Results show that sleep problems were highest in frail men. Statistical adjustment found that certain sleep problems were associated with an increased risk of frailty.
Men who took at least 60 minutes to fall asleep were 42 percent more likely to be frail. The risk of frailty also was elevated in men with either poor sleep quality or sleep-disordered breathing. The odds of being frail were increased in men who were awake for a high percentage of their time in bed.
A smaller study involved 374 adults in Connecticut. They had an average age of 84 years.
Results show that 24 percent were drowsy; 10 percent had clinical insomnia; and 41 percent were frail.
There was a significant association between drowsiness and frailty. Adults who were drowsy were nearly four times more likely to be frail.
In May an expert consensus statement addressed the topic of sleep and aging. It noted that sleep disorders are most common in older adults.
The experts added that aging can involve a profound change in your daily sleep-wake cycle. But most of these changes occur by the age of 60.
As a result, sleep problems in older adults shouldn’t be considered a normal part of aging. Often these problems are related to other medical conditions or frequent medication use.

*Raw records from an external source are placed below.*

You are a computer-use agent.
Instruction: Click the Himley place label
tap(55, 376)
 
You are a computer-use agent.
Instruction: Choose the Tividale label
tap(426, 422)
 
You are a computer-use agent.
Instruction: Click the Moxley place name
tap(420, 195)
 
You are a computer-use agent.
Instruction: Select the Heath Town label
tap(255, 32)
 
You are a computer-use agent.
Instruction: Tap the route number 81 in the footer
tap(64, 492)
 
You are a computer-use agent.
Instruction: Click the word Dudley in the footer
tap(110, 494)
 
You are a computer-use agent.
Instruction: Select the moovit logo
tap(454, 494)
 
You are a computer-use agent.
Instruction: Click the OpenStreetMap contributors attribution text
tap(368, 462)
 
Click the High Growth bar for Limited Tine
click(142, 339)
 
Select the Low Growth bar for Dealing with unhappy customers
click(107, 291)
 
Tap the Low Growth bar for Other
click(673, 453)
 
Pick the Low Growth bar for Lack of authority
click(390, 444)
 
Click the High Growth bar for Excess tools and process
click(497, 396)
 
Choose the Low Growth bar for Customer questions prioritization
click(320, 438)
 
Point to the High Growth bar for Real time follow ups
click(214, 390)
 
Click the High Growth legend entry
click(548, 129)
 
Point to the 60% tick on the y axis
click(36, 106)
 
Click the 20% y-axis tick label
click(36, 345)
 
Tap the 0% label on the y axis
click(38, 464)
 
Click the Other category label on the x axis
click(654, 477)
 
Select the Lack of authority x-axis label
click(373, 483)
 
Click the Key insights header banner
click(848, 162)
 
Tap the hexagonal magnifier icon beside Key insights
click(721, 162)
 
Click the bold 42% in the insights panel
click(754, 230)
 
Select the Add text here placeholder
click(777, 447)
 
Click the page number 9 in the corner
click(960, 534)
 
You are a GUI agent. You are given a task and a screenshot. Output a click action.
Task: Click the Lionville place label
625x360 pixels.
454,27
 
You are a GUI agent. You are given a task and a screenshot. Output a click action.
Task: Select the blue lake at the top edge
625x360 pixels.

The statement noted that this relationship is “bidirectional.” People with sleep disorders are more likely to have serious medical problems such as heart disease and depression. At the same time, people with these problems have a higher risk of developing a sleep disorder.
In August a study in the journal Sleep linked insomnia symptoms and daytime sleepiness with quality of life in older adults. Another study reported that other sleep disorders such as leg cramps and sleep apnea are common in older adults.
Another recent study linked excessive daytime sleepiness in older adults with an increased risk of death.